The Wyoming Supreme Court disagreed, saying Andy Ward couldn’t relitigate the whole case because his interests were so closely bound with Nicole Ward’s interests, and she represented them adequately during the initial grandparent visitation lawsuit.
Being so closely aligned with someone that they can speak for you in a court action is called “privity.” The high court ruled that the wards are “privies” with respect to one another’s interests in this action.
Also, the order adds, Ward knew about the visitation agreement when he adopted the boys.
Grandparent rights actions involve a few different steps. First, the grandparents generally have to show that the parents’ rights would not be substantially impaired by granting visitation — and that either the parent is unfit, or denying visitation would harm the children.

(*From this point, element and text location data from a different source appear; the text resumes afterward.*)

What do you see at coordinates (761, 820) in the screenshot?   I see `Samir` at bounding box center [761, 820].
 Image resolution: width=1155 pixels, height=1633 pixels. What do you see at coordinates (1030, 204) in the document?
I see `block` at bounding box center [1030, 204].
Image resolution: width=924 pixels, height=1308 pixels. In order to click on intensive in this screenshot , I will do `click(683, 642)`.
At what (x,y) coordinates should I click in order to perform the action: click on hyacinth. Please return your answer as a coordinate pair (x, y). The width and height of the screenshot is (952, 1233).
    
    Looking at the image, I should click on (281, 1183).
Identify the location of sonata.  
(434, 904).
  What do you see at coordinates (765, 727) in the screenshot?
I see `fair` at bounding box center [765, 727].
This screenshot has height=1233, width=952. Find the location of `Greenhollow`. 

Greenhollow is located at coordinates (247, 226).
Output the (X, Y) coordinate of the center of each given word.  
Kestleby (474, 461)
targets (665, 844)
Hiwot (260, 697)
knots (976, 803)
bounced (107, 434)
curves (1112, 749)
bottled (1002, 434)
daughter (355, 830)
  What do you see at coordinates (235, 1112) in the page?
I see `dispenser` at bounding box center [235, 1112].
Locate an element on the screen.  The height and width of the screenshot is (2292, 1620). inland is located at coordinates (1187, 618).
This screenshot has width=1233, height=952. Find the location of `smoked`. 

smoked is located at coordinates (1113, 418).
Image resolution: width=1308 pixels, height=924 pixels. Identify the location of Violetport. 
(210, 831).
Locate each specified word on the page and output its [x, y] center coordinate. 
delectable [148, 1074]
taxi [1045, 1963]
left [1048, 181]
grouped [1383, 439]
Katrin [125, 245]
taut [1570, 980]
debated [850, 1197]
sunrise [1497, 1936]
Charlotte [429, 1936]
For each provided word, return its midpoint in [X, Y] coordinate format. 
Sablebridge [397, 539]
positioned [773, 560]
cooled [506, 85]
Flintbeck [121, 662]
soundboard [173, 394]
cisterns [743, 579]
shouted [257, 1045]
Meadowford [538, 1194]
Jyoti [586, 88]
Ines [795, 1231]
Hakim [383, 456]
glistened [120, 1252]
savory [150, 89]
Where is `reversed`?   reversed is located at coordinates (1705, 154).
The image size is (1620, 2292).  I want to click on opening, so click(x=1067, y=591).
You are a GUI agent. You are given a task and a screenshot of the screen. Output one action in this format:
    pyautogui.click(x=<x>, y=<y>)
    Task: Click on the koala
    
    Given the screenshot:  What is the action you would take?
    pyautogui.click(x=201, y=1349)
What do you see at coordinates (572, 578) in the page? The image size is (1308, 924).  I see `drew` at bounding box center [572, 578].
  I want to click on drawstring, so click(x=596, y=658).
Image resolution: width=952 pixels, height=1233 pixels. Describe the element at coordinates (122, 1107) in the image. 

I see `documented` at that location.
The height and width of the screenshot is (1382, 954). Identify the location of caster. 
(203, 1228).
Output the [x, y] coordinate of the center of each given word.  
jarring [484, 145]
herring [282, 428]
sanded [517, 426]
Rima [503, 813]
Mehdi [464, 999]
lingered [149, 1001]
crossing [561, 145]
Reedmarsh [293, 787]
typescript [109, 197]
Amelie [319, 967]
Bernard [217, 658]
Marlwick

Second, if the parents want the court to change the visitation order later on, the parents then have to show that good cause exists for that change.
Some courts do make grandparents prove the vital nature of their visits repeatedly.
But the majority of courts have reached the opposite conclusion, ruling that grandparents only have to prove that to obtain a visitation order, not every time it’s modified.
The majority rulings have been penned in the name of stability.
“(This) not only gives deference to a court’s order, but it also promotes the important policy goal of stability for the child,” says the high court’s ruling.
“We choose to follow the majority of courts,” it adds. “We decline to allow dissatisfied parents to relitigate the very foundation of visitation orders that have been determined to be in the child’s best interests.”
In modifying the order to accommodate the Wards’ busy new life, Judge Overfield cut the new visitation schedule down by half of the original and imposed travel arrangements and costs on the Beldens.
“It seems the Wards’ real complaint is that the district court did not adopt the more restrictive visitation schedule they had proposed,” says the ruling. “But a litigant’s mere dissatisfaction with an order does not establish an abuse of discretion.”
Lastly, the high court called Judge Overfield’s ultimate ruling thoughtful and calculated to reduce “the persistent animosity that the Wards have shown towards the Beldens.”
The high court upheld Overfield’s rulings in this case.